(Saved data entries)
[Start of Attachment]
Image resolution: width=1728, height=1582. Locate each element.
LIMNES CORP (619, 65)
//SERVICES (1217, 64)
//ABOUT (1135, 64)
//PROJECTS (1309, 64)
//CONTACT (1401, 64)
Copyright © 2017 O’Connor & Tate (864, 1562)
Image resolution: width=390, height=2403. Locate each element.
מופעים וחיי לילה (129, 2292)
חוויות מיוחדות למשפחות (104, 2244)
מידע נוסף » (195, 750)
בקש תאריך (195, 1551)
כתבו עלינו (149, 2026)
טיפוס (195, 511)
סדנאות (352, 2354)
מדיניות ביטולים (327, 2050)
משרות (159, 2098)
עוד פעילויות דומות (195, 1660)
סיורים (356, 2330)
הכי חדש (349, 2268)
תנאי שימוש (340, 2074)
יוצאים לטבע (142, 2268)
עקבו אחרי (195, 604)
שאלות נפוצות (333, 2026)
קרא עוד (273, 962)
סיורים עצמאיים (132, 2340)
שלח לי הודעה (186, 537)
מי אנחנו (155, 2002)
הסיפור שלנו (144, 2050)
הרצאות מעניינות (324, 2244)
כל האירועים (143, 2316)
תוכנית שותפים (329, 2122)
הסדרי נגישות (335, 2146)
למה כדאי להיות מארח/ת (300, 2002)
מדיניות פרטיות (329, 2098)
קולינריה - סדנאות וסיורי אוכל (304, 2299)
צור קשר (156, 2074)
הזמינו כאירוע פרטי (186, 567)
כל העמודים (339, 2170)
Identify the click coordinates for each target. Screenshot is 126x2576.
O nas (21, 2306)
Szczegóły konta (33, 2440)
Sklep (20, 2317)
[End of Attachment]
» **EXERCISE OBJECTIVE**:
All of the entries above, written out exactly, make up the reply.

» **EXERCISE RESULT**:
Image resolution: width=1728, height=1582. Locate each element.
LIMNES CORP (619, 65)
//SERVICES (1217, 64)
//ABOUT (1135, 64)
//PROJECTS (1309, 64)
//CONTACT (1401, 64)
Copyright © 2017 O’Connor & Tate (864, 1562)
Image resolution: width=390, height=2403. Locate each element.
מופעים וחיי לילה (129, 2292)
חוויות מיוחדות למשפחות (104, 2244)
מידע נוסף » (195, 750)
בקש תאריך (195, 1551)
כתבו עלינו (149, 2026)
טיפוס (195, 511)
סדנאות (352, 2354)
מדיניות ביטולים (327, 2050)
משרות (159, 2098)
עוד פעילויות דומות (195, 1660)
סיורים (356, 2330)
הכי חדש (349, 2268)
תנאי שימוש (340, 2074)
יוצאים לטבע (142, 2268)
עקבו אחרי (195, 604)
שאלות נפוצות (333, 2026)
קרא עוד (273, 962)
סיורים עצמאיים (132, 2340)
שלח לי הודעה (186, 537)
מי אנחנו (155, 2002)
הסיפור שלנו (144, 2050)
הרצאות מעניינות (324, 2244)
כל האירועים (143, 2316)
תוכנית שותפים (329, 2122)
הסדרי נגישות (335, 2146)
למה כדאי להיות מארח/ת (300, 2002)
מדיניות פרטיות (329, 2098)
קולינריה - סדנאות וסיורי אוכל (304, 2299)
צור קשר (156, 2074)
הזמינו כאירוע פרטי (186, 567)
כל העמודים (339, 2170)
Identify the click coordinates for each target. Screenshot is 126x2576.
O nas (21, 2306)
Szczegóły konta (33, 2440)
Sklep (20, 2317)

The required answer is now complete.